La vague impose au spectateur le défi de la frontalité. Une énorme masse en équilibre instable, mouvement arrêté qui menace à tout instant de continuer sa course écrasante, d’achever sa chute pour ensevelir le spectateur. Le saisissement du sublime arrive cependant sous une forme en décalage par rapport à l’immédiateté de la nature : la vague semble le produit du traitement transcendé de matériaux industriels, rebuts éventuels d’un cycle de production aux antipodes de la nature sauvage que représente la mer ainsi schématisée. Le mouvement sauvage peut tout aussi bien évoquer la puissance récente des tsunamis destructeurs qui ont ravagé la côte asiatique qu’un retournement conceptuel des objets manufacturés contre leurs créateurs.

En unissant ces deux univers, celui de la nature sauvage, qui nous apparaît de plus en plus lointaine et pittoresque (un alignement sans fin de cartes postales), et celui de nos grands œuvres manifestant notre puissance, le travail de Mehdi Melhaoui accuse l’écart qui se creuse entre notre perception et la réalité de notre monde : l’avènement de l’ère post-industrielle nous donne l’impression d’une maîtrise totale de notre environnement. L’ingénierie humaine nous promet de nous rendre complètement libres des contraintes de l’ordre naturel qui ne nous concernent donc plus.

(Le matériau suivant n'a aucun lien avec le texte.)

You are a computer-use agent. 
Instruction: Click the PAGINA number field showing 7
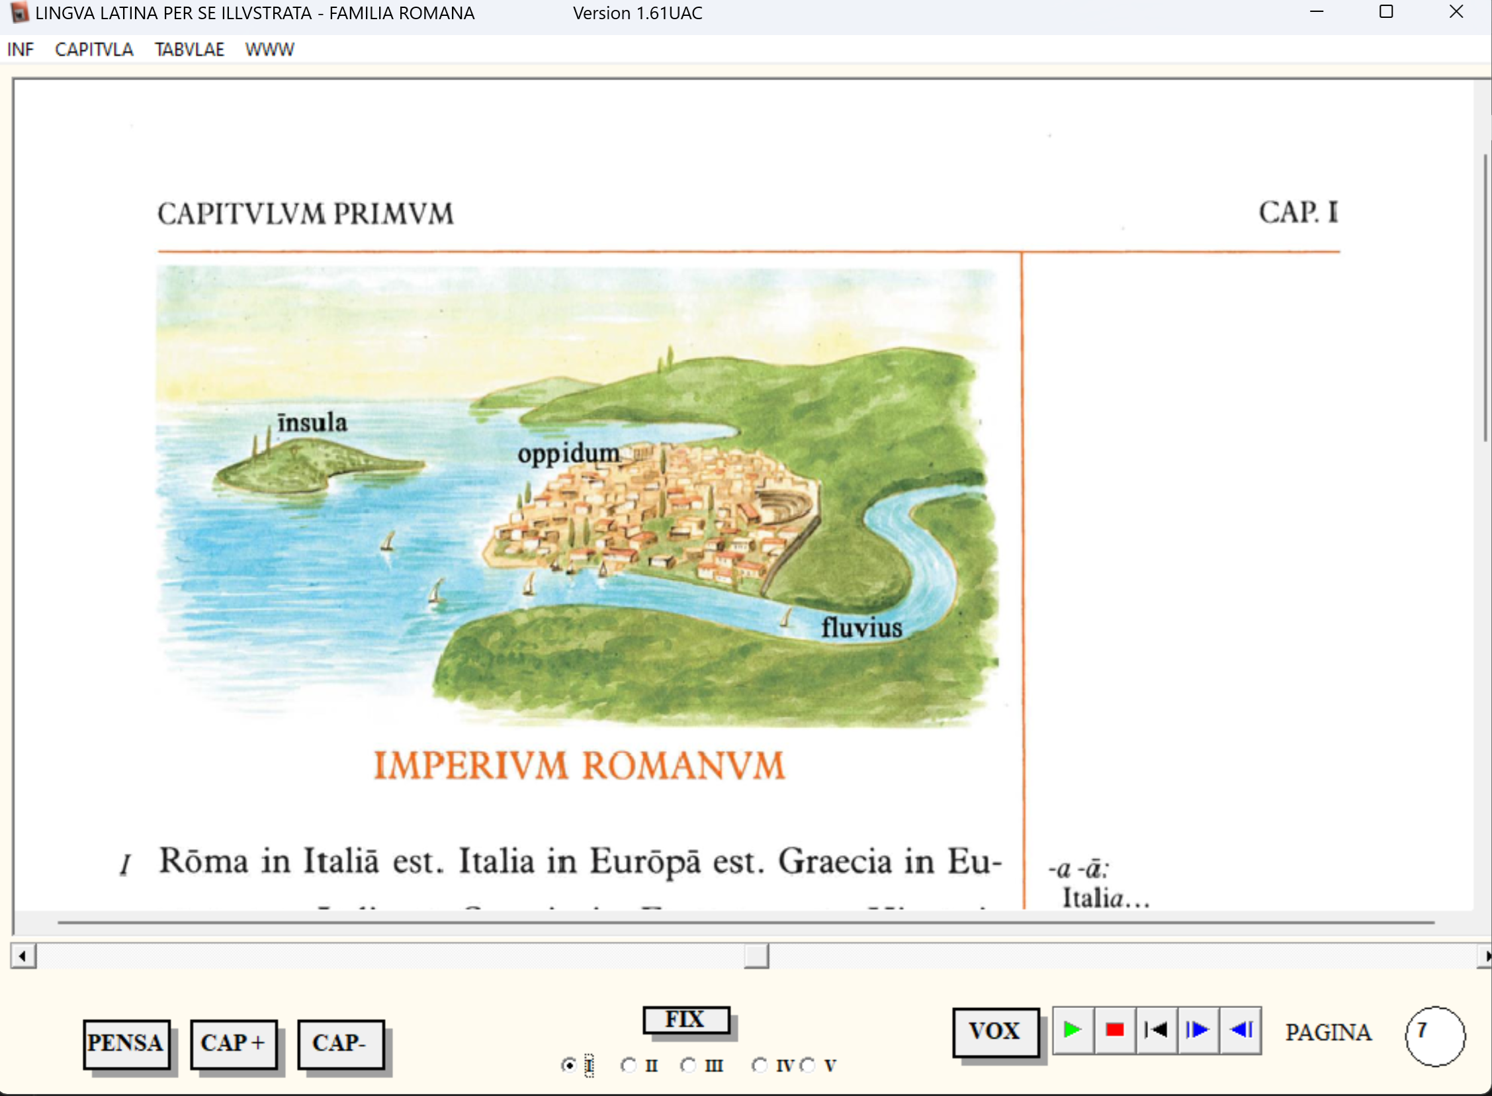click(x=1434, y=1036)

Le retour à la nature semble donc illusoire dans le sens où rompre le contact est un acte d’émancipation pour notre société. C’est pour cette raison que nous avons si facilement divorcé du monde qui nous entourait et de ce qu’il représentait. Évidemment, nous y avons perdu également une part de poésie et de curiosité.

Quand nous nous trouvons face à la mer, nous voyons une plage et des transats, pas une puissance tutélaire, pas le berceau de la vie et de la civilisation, pas une instance tragique qui décide chaque jour du sort de ceux qui tentent leur chance pour changer de vie en s’embarquant à bord de frêles esquifs pour d’autres rivages, victimes des mirages de notre mode de vie. Ce que l’artiste essaye de nous faire voir, c’est le monde enfoui sous nos habitudes de perception. Le monde caché des puissances « mères », aussi bien que l’ailleurs évoqué par cette immense étendue. En perdant le contact, nous avons aussi perdu la curiosité pour l’ailleurs, pour l’exotique, pour le départ – dissimulé la nostalgie qui nous guette tous du fait même d’être humains (et simplement humains).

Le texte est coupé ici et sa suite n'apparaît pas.